▸ Trecho:
Em 2003, a Hasbro estava acuada. O interesse das crianças por action figures se encontrava em baixa. Seus brinquedos perdiam cada vez mais espaço para os videogames, e a empresa, por questão de sobrevivência, precisava recuperar a atenção do seu público. A melhor ideia vinda dos executivos foi a de voltar a produzir filmes com suas propriedades.

A escolha recaiu sobre os G.I. Joe.

Channing Tatum (Duke) e Dwayne Johnson (Roadblock) em cena do filme G.I.Joe: Retaliação (2013). A eclosão da Segunda Guerra do Golfo atrapalhou o desenvolvimento da franquia

O problema é que, em março de 2003, eclodiu a Segunda Guerra do Golfo quando os Estados Unidos e seus aliados invadiram o Iraque (sob forte pressão contrária da opinião pública). Num mundo traumatizado pelos atentados de 11 de setembro de 2001, o governo norte-americano queria desforra. Acusou o país do Oriente Médio de possuir armas de destruição em massa e de abrigar membros do grupo terrorista Al-Qaeda (autor do atentado). Ao adentrar o Iraque, o exército norte-americano não encontrou nada e se atolou numa guerra civil de onde só sairia em 2011.

▸ Entradas brutas:
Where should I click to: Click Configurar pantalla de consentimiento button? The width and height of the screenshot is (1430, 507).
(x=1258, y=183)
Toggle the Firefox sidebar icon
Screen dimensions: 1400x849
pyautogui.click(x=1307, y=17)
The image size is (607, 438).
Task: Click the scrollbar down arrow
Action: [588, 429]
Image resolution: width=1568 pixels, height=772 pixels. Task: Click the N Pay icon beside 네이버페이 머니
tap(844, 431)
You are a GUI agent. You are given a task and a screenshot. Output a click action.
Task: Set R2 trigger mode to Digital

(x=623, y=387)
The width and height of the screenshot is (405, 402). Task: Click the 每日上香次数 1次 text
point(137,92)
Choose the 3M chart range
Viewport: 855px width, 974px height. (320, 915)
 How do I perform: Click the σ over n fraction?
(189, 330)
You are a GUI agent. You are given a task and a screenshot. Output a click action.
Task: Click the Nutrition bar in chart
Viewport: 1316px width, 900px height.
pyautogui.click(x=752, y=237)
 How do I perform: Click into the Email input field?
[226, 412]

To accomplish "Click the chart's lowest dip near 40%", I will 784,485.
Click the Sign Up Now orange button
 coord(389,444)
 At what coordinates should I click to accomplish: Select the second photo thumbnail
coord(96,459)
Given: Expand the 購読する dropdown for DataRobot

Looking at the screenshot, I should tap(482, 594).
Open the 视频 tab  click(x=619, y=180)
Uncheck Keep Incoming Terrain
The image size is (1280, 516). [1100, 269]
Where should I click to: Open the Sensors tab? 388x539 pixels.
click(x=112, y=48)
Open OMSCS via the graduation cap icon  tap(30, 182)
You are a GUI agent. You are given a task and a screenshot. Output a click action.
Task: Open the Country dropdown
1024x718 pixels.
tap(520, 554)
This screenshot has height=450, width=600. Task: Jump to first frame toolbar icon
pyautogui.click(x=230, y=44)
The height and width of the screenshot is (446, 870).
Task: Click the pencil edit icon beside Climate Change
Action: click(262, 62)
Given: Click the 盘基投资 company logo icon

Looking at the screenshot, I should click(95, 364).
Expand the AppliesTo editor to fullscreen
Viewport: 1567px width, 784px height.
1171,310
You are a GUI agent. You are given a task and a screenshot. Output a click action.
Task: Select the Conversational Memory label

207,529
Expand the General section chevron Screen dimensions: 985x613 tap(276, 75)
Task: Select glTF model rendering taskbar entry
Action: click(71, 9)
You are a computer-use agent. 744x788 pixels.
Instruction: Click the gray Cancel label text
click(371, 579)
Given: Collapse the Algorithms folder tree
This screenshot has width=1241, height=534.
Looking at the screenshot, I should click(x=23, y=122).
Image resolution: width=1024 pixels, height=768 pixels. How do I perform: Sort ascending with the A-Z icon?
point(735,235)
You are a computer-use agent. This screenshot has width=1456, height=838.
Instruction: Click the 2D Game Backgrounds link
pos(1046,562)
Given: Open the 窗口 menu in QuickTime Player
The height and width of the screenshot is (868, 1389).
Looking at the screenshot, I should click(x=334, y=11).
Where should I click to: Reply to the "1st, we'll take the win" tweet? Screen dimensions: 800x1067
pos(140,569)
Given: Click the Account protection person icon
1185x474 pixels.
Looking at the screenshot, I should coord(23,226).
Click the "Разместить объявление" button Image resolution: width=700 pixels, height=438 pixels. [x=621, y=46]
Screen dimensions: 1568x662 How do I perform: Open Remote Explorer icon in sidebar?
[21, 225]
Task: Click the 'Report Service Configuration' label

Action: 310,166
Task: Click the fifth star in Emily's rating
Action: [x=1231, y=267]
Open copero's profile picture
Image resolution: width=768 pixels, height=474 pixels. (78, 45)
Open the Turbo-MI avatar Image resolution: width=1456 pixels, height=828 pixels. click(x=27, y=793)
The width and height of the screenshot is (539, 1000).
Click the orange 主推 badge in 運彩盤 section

▸ Objetivo: Pode reescrever o trecho sobre os G.I. Joe, começando em "O problema é" e terminando em "sairia em 2011.", substituindo "Iraque" por "Afeganistão"? As entradas não têm nenhuma relação com o trecho.

▸ Resposta abaixo:
O problema é que, em março de 2003, eclodiu a Segunda Guerra do Golfo quando os Estados Unidos e seus aliados invadiram o Afeganistão (sob forte pressão contrária da opinião pública). Num mundo traumatizado pelos atentados de 11 de setembro de 2001, o governo norte-americano queria desforra. Acusou o país do Oriente Médio de possuir armas de destruição em massa e de abrigar membros do grupo terrorista Al-Qaeda (autor do atentado). Ao adentrar o Afeganistão, o exército norte-americano não encontrou nada e se atolou numa guerra civil de onde só sairia em 2011.